Yes, the U.S. market is big. And yes, many of today’s major tech companies rocketed to initial altitude on massive growth within the U.S. market (we’re looking at you, Google). But can you afford to ignore hundreds of millions of potential customers outside the U.S.? Up to 67% of your future customer base doesn’t live in America, and many startups have found out the hard way that customers in other countries won’t do the heavy lifting of navigating your English-only offerings. Internationalization and localization are crucial components of your global strategy.
So let’s talk about that global strategy. How do you talk about your company’s mission? Are you gathering intel on potential international markets? Talking to local competitors there? Are there emerging trends you can identify which might dovetail nicely with your startup’s strengths?
While you might not be ready to launch overseas, there are things you can be embracing today to make that process easier when the time comes. Top of the list is internationalizing your content for website translation or software localization as you develop a process which will give you a competitive advantage in terms of speed-to-market when launch time comes. With internationalized code, multilingual localization will be a quicker and more cost effective project.

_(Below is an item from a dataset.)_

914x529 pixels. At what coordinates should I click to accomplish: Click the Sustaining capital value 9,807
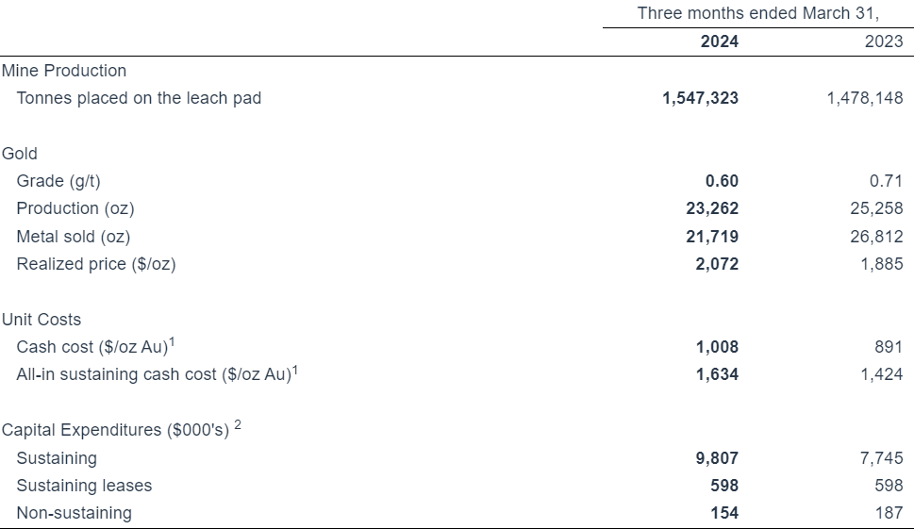(717, 458)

Three west coast startups that have learned the value in going global early are BrightEdge, Apptio, and Nest. BrightEdge, a cloud-based marketing technology company, helps marketers use information about social media sharing to inform content strategy. Serving big brands with major global footprints, BrightEdge recently closed a $42.8 million round of funding. Organizing and analyzing data on social media requires global capabilities combined with a nuanced understanding of culture and language, but for this San Mateo, CA company, the rewards have been worth the investment.
Seattle-based Apptio provides Technology Business Management (TBM) for “managing the business of IT through an integrated view of technology cost, performance, supply and demand.” The company attributes its near doubling in revenue since March 2012 to a roster of more than 125 global enterprise firms.

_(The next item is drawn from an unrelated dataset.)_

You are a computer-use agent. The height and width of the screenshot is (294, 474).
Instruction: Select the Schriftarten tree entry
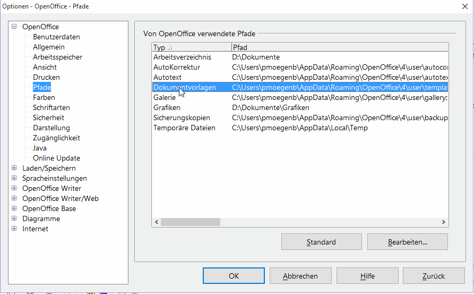(x=51, y=108)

But not all global startups serve existing big brands with cloud computing. Take Nest Labs in Palo Alto, makers of the sleek “learning thermostat.” Though they’ve picked up customers from around the globe, they’re also proof that going global can start in your own international backyard, as their recent expansion into Canada proves. Localizing their device for their Canadian customers involved “teaching” it Canadian French and adapting to half-degrees in Celsius. From Canada, Nest has their sights on France and the U.K., a natural extension.
So where in the world will you take your company? It seems that startup is a word ready for any language.